**YOUR TASK**
Resume the essay below on an artist's fear of the blank canvas, starting right after its last sentence.

**TEXT SHOWN**
----
Blank canvases sit waiting. Potential commission checks drift happily into the daydream of my future and then uncomfortably out again. Today, like many others in the life of self employment in the arts, is free, unencumbered with any other obligations but the chance to make art. The studio is clean, the paints sit ready. Everything in my life at this moment is primed and proper for making good art.
Yet here I sit, unable to start. Afraid of…what? This circumstance is not new to me, nor is it news to any artist that fear is a great motivator of inaction. What is it about the blank and oh so white emptiness of paper, canvas, etc. that cripples even the most steely resolve? In my world of the 2 dimensional arts my ally is the colored mud of paint, usually in watercolor form put down in microscopically thin layers… Is that something to be afraid of? A finished watercolor painting has an accumulation of a nearly immeasurable weight of paint on its’ surface. If you could accumulate all the paint of a typical watercolor painting in a small pile it wouldn’t accumulate enough to butter a piece of toast. Is it enough to ruin a day, or maybe even a week? You betcha! The poor writer, of who I am becoming acquainted through this blogging effort, who relies on the bits and bytes of their word processing software to encode their musings onto a computer hard drive actually accumulates nothing but a few electrons as they type through their day. Those minute electrons are no less capable of driving said writer as insane as the forebear’s quill and inkwell or more recent forebear’s typewriter.
----
**PROVIDED DATA**
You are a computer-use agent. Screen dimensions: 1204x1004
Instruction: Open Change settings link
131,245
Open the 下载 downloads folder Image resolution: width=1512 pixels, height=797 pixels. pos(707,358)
----
**OUTPUT FOR THIS TASK**
What are we so afraid of?
I’ve heard life described as a spiral among other things, and as the spiral draws out from the center and grows ever larger, the same issues keep intersecting at the same points along the spiral like spokes on an ever increasing wheel. The drawback is that you intersect with an issue over and over again as your life spirals on and you are never truly free of that issue. The benefit happens that, as the spiral grows larger; those issues are intersected less and less frequently as the times between intersections lengthen as years pass. Making art is one of those life processes within which each of us will find our inherent issues of triumph and struggle. The triumphs are surprisingly forgettable as the solitary nature of art limits the joy we might feel without someone to share it with. The struggles? Oh, how isolation magnifies the feelings of insecurity, frustration, uncertainty, fear, anger and on and on. That intersection of difficult on our life-spiral is an intersection we’d much rather skip over if only life would let us! The struggles do fade from memory but they also seem to represent many more spokes on our life spiral and may, in fact represent an unfair amount of spokes!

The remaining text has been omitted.